The introduction to W. Scott Olsen’s 2003 essay collection Gravity begins this way: “Imagine northern Minnesota, late summer, late at night. Highway 200 between Floodwood and Jacobson is a dark path of broken asphalt lit by a waxing moon.”
I don’t have to imagine it. I know that road.
Or John Keeble’s short story “The Chasm”: “In winter the glazed bunchgrass and wild oats tuft the sides and edges of the fields. In spring the exhausted grass will be there still, a blond whiskering to the green. Through summer the dry stalks of last year’s grass memorialize winter, the pale of the dead fringing the alive in this place that has become Jim Blood’s country. In the heat of summer, it takes a powerful leap of imagination to remember the snow that covered the fields. Usually, the winters in eastern Washington are kind enough, but not too many years ago the cold came early.”
I know what that looks like too.
One of the things I'm interested in these days, both as a writer and a reader, is the juxtaposition of reading a book in its setting. What happens when you read William Kent Krueger up on the Minnesotan Iron Range? What happens when you read Bill Holm in Iceland, Gretel Ehrlich in Wyoming, Bruce Chatwin in Australia?
Kathleen Norris in South Dakota, Debra Marquart in North Dakota.
I know some of these places because I’ve been there. Some of these places I’ve been long enough to change my address labels. I know what the land looks like. I know what the air smells like, I know what the grass feels like. I know the angle of sunlight and how it differs from the other places I know. In 2005, I sat on the bare expanses of Inis Mór bedrock with Tim Robinson’s Labyrinth in hand and realized that there’s something wonderfully seductive in reading a book in its setting. It’s one of the most intimate experiences a person can have with a place and a book. There must be something here, something special. Somebody picked up on it once, put it to paper, and here you are, sitting in this same space. Maybe you feel it right away, maybe you don’t. But the fact remains that there is something here that inspired great words and you’re right there. What will you pick up from those pages that can’t be discerned when away from the original inspiration?
Faulkner in Oxford, Hawthorne in Salem, Longfellow in Nova Scotia.
I remember when we'd pack up the Blazer (or in later years, the Suburban) for our trips to California or elsewhere, Mom would help us pack a monster box full of books. I'd go through them at least twice before we got home. Of course, this was in the days, the Dark Ages, before kids got their own portable DVD players and iPods.
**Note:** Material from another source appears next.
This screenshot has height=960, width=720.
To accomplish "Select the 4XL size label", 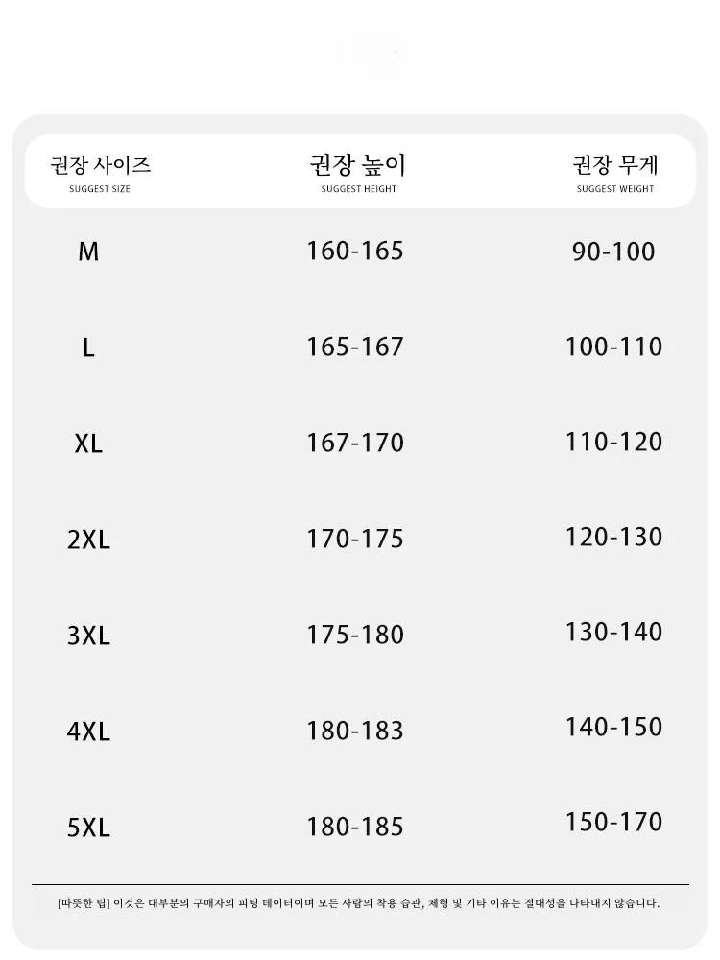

We had two tape players to share between the three of us--and you can probably surmise how well that went over. We were readers, raised to be readers. Even now, I'm grateful for it. Of course, there's a lot of territory we covered that I have no memory of, because my nose was buried in a book, but better that than lost in a movie. Nancy Drew, after all, was responsible for me winning the spelling bee in sixth grade, with "espionage."
I remember sitting around an unlit campfire in the afternoons on our camping trips when my sisters and I had already explored the campground playgrounds and designed obstacle courses for each other (which would turn into timed races), played in the pools if it was hot enough, or finished putzing around the camper itself. It was usually in that space between play and dinner, when it was just a good time to read. Our parents would be reading Louis L’Amour—the only books they both liked, so that cut down on half of the books they needed to bring—and we’d read whatever we’d taken from the box (and I never considered until now what it was like to read L'Amour while in the West). The chairs were not particularly comfortable. And so when the time came for me to consider my own camping chair—in which I expected to spend considerable time reading—I knew there had to be something better. I found it at Gander Mountain, one of those stupendous zero-gravity chairs and if you haven't sat in one of these, it will be impossible to convey in words how amazing this chair is. You might think that "zero gravity" is a trick of advertising, but it's not. Gravity flees at the sight of it. It’s magical. Really.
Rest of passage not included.